Donnie Nicolson has praised the fast actions of the staff at Portree, after an anaphylactic reaction left his partner, Rosie, straining to breathe.
Rosie's reaction took place shortly after eating prawns. Very quickly, her lips and eyes started to swell and she was soon vomiting, struggling to breathe and struggling to walk.
The incident took place on Friday 22 December - the same day as NHS Highland announced it would be temporarily suspending the Minor Injuries/Urgent Care Centre at Portree Hospital.
Mr Nicolson stated: "The medical team on duty at Portree Hospital quickly took her into their care and went to work. As you would expect, it was true professionalism at its best. Within a short time the drugs administered had taken effect and her symptoms were brought under control. She was kept in a further few hours for observation before being let home later that night. She had suffered an anaphylactic reaction to prawns - something we eat all the time.
"Once getting home, we had time to reflect on the evenings events, and to ask, yes - but what if?"
Mr Nicolson believes Rosie's story could have ended very differently, had the incident happened during the suspension of services.
“Anaphylaxis is a life-threatening severe allergic reaction. It is a medical emergency that requires immediate treatment and as Rosie had never experienced anything like this previously she had no Epipen.
“Had we gone to Portree Hospital and found there was not the appropriate staff or equipment we would have had to go to Broadford. The journey would have required an ambulance under blue lights, but would there have been an ambulance available?
“Rosie needed adrenaline – the delaying of this can result in deterioration and death. The treatment that Rosie received within 20 minutes of experiencing symptoms saved her life.

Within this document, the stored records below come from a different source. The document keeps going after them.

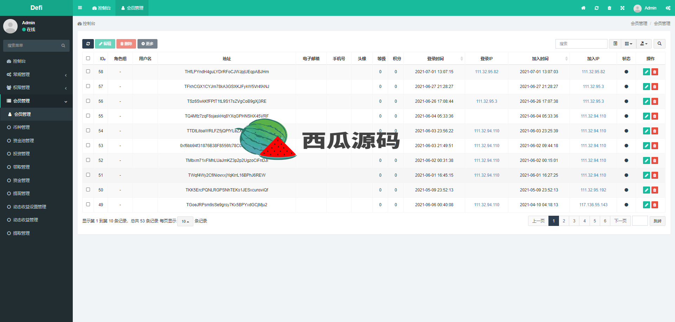Expand the 权限管理 sidebar menu
Image resolution: width=675 pixels, height=322 pixels.
coord(36,88)
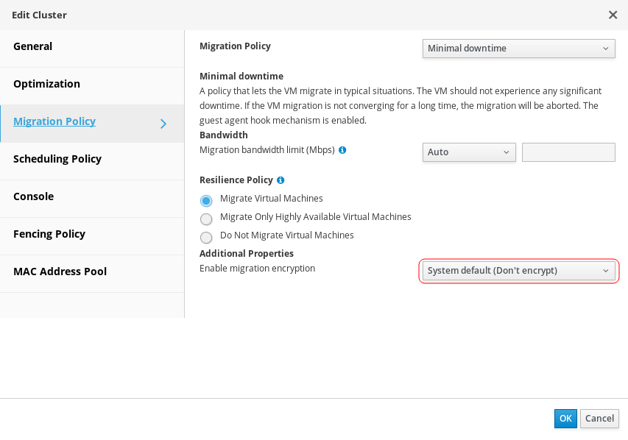Select Migrate Virtual Machines radio button
The image size is (628, 440).
click(206, 200)
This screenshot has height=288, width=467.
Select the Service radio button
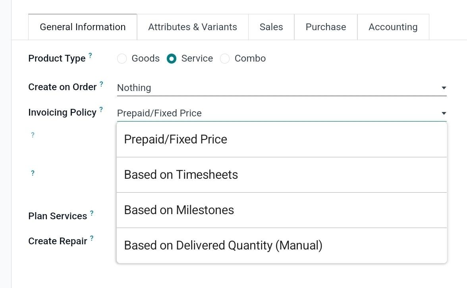point(172,59)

If this had happened just a week later when we believe the same level of care will not be available in Portree – the outcome may have been very different.
"Rosie was lucky, she got the required treatment quickly and has made a full recovery. Our fear is that others will not be so lucky. Once the basic life saving capability has been removed from Portree hospital, lives will be lost. And once something is gone, you’ll not get it back."